CONSTIPATION and incomplete evacuation (hard dry stools)
What are two options for opiod antagonists that could be prescribed with opiod analgesics and how do they work?
- Naloxone - opiod antagonist with low oral bioavailability, so concentration is highest before metabolism - in the GI
- Methylnaltrexone: quat. ammonium unable to cross BBB, will only act in other parts of the body
What is the mc type of preventable ADE in older ambulatory persons?
GI tract events
6 types of drug-induced diarrhea?
- Osmotic diarrhea: drug draws water out
- Secretory diarrhea: impaired Na+ absorption and Cl and HCO3 are secreted
- Disordered motility: drugs affecting cholinergic tone
- Inflammatory diarrhea: direct damage to gastric mucosa or disruption of colonic flora followed by C dif colitis
- C dif diarrhea: disruption of acid/base environment or epithelial homeostasis
- Fatty diarrhea: maldigestion/malabsorption (ie weight loss products)

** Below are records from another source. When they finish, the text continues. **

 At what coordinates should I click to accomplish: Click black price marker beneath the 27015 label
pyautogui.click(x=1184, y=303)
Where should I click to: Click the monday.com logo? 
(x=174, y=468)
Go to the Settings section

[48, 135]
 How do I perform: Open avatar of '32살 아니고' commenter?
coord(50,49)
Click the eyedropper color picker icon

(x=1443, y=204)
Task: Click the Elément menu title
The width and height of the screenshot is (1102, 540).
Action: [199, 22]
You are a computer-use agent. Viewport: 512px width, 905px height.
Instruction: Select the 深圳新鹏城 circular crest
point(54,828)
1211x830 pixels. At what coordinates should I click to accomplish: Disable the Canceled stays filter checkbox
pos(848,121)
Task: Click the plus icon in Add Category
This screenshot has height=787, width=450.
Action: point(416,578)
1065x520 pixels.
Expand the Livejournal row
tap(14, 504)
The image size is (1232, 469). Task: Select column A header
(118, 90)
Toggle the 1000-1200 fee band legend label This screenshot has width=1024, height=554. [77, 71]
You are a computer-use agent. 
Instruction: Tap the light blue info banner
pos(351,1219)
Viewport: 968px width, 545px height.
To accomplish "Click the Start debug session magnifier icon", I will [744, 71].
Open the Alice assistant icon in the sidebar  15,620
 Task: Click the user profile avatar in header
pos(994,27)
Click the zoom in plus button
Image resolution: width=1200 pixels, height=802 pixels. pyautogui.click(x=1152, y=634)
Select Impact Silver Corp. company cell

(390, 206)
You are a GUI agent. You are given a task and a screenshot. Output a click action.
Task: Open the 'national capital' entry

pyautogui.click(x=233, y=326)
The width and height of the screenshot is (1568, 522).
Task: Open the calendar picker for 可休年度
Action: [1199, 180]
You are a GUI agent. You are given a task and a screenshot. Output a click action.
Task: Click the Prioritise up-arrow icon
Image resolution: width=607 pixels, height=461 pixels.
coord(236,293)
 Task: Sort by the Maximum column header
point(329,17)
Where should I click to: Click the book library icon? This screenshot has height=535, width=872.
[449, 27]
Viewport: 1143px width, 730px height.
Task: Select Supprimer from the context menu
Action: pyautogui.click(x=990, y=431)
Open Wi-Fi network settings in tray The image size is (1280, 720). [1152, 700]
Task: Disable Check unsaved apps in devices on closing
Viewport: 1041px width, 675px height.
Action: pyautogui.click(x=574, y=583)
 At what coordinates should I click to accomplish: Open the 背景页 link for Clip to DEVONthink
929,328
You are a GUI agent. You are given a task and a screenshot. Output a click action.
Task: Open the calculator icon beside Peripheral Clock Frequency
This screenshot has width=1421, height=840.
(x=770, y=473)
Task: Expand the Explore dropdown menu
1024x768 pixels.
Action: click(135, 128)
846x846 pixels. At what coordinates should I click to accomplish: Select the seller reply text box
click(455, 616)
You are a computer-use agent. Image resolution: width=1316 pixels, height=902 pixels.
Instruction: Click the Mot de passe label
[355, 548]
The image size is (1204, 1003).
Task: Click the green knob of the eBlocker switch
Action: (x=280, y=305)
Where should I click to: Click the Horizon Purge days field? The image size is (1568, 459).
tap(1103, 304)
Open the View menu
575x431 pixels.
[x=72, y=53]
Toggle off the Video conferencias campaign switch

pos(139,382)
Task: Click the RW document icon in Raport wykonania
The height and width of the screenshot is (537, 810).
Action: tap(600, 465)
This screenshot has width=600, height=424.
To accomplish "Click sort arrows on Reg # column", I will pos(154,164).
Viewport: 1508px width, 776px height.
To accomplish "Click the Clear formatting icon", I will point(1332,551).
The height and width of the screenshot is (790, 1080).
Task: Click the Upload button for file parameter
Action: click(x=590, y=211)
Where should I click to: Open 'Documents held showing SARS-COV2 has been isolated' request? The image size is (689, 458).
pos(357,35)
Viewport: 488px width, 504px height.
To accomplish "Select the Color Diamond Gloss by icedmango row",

Describe pill-induced esophagitis?
A feeling that pill is stuck in throat from esophageal damage; can lead to perforation/hemorrhage if unhealed
Risk factors for pill esophagitis?
a. Patient: old age (decreased saliva production), institutionalized, esoph/swallowing disorder, recumbent, neurologic condition, pre-existing GERD or stricture, hiatal hernia
b. Drug: gelatin capsules and extended/sustained-release products, concurrent anticholinergics (decrease saliva production)
Rate of oral drug absorption depends on what? (2)
a. Drug factors (formulation/physiochemical properties→mucosal permeability)
b. Host factors (intestinal villous blood flow, pH)
Where are oral drugs absorbed?
Absorption may occur in the oral cavity, esophagus, stomach, or small intestines, depending on the formulation/phyiochemical properties of the drug and the local pH.